Johannes 14:18-31 Statenvertaling (Importantia edition) (STV)

Ik zal u geen wezen laten; Ik kom weder tot u. Nog een kleinen tijd, en de wereld zal Mij niet meer zien; maar gij zult Mij zien; want Ik leef, en gij zult leven. In dien dag zult gij bekennen, dat Ik in Mijn Vader ben, en gij in Mij, en Ik in u. Die Mijn geboden heeft, en dezelve bewaart, die is het, die Mij liefheeft; en die Mij liefheeft, zal van Mijn Vader geliefd worden; en Ik zal hem liefhebben, en Ik zal Mijzelven aan hem openbaren. Judas, niet de Iskariot, zeide tot Hem: Heere, wat is het, dat Gij Uzelven aan ons zult openbaren, en niet aan de wereld? Jezus antwoordde en zeide tot hem: Zo iemand Mij liefheeft, die zal Mijn woord bewaren; en Mijn Vader zal hem liefhebben, en Wij zullen tot hem komen, en zullen woning bij hem maken. Die Mij niet liefheeft, die bewaart Mijn woorden niet; en het woord dat gijlieden hoort, is het Mijne niet, maar des Vaders, Die Mij gezonden heeft. Deze dingen heb Ik tot u gesproken, bij u blijvende. Maar de Trooster, de Heilige Geest, Welken de Vader zenden zal in Mijn Naam, Die zal u alles leren, en zal u indachtig maken alles, wat Ik u gezegd heb. Vrede laat Ik u, Mijn vrede geef Ik u; niet gelijkerwijs de wereld hem geeft, geef Ik hem u. Uw hart worde niet ontroerd en zij niet versaagd. Gij hebt gehoord, dat Ik tot u gezegd heb: Ik ga heen, en kom weder tot u. Indien gij Mij liefhadt, zo zoudt gij u verblijden, omdat Ik gezegd heb: Ik ga heen tot den Vader; want Mijn Vader is meerder dan Ik. En nu heb Ik het u gezegd, eer het geschied is; opdat, wanneer het geschied zal zijn, gij geloven moogt. Ik zal niet meer veel met u spreken; want de overste dezer wereld komt, en heeft aan Mij niets. Maar opdat de wereld wete, dat Ik den Vader liefheb, en alzo doe, gelijkerwijs Mij de Vader geboden heeft. Staat op, laat ons van hier gaan.

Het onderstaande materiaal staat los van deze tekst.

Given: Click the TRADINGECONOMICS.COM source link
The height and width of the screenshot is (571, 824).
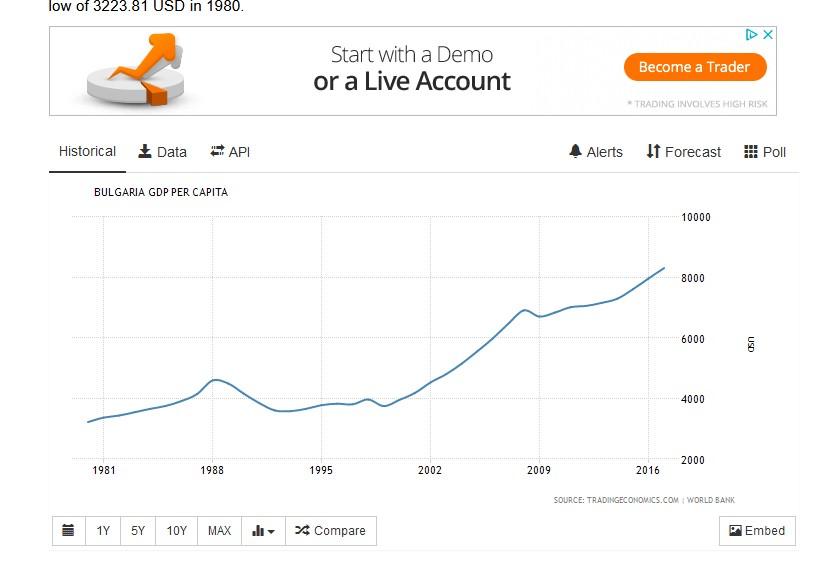Looking at the screenshot, I should (632, 500).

Johannes 14:18-31 Herziene Statenvertaling (HSV)

Ik zal u niet als wezen achterlaten; Ik kom weer naar u toe. Nog een korte tijd en de wereld zal Mij niet meer zien, maar u zult Mij zien, want Ik leef en u zult leven. Op die dag zult u inzien dat Ik in Mijn Vader ben, en u in Mij, en Ik in u. Wie Mijn geboden heeft en die in acht neemt, die is het die Mij liefheeft, en wie Mij liefheeft, hem zal Mijn Vader liefhebben; en Ik zal hem liefhebben en Mijzelf aan hem openbaren. Judas, niet de Iskariot, zei tegen Hem: Heere, hoe komt het dat U Zichzelf aan ons zult openbaren en niet aan de wereld? Jezus antwoordde en zei tegen hem: Als iemand Mij liefheeft, zal hij Mijn woord in acht nemen; en Mijn Vader zal hem liefhebben, en Wij zullen naar hem toe komen en bij hem intrek nemen. Wie Mij niet liefheeft, neemt Mijn woorden niet in acht; en het woord dat u hoort, is niet van Mij, maar van de Vader, Die Mij gezonden heeft. Deze dingen heb Ik tot u gesproken, terwijl Ik bij u verblijf. Maar de Trooster, de Heilige Geest, Die de Vader zenden zal in Mijn Naam, Die zal u in alles onderwijzen en u in herinnering brengen alles wat Ik u gezegd heb. Vrede laat Ik u, Mijn vrede geef Ik u; niet zoals de wereld die geeft, geef Ik die u. Laat uw hart niet in beroering raken en niet bevreesd worden. U hebt gehoord dat Ik tegen u gezegd heb: Ik ga heen maar kom weer naar u toe. Als u Mij liefhad, zou u zich verblijden, omdat Ik gezegd heb: Ik ga heen naar de Vader; want Mijn Vader is meer dan Ik. En nu heb Ik het u gezegd voordat het zal gebeuren, opdat, wanneer het gebeurt, u zult geloven. Ik zal niet veel meer met u spreken, want de vorst van deze wereld komt en heeft geen macht over Mij. Maar de wereld moet weten dat Ik de Vader liefheb, en doe zoals de Vader Mij geboden heeft. Sta op, laten wij hier vandaan gaan.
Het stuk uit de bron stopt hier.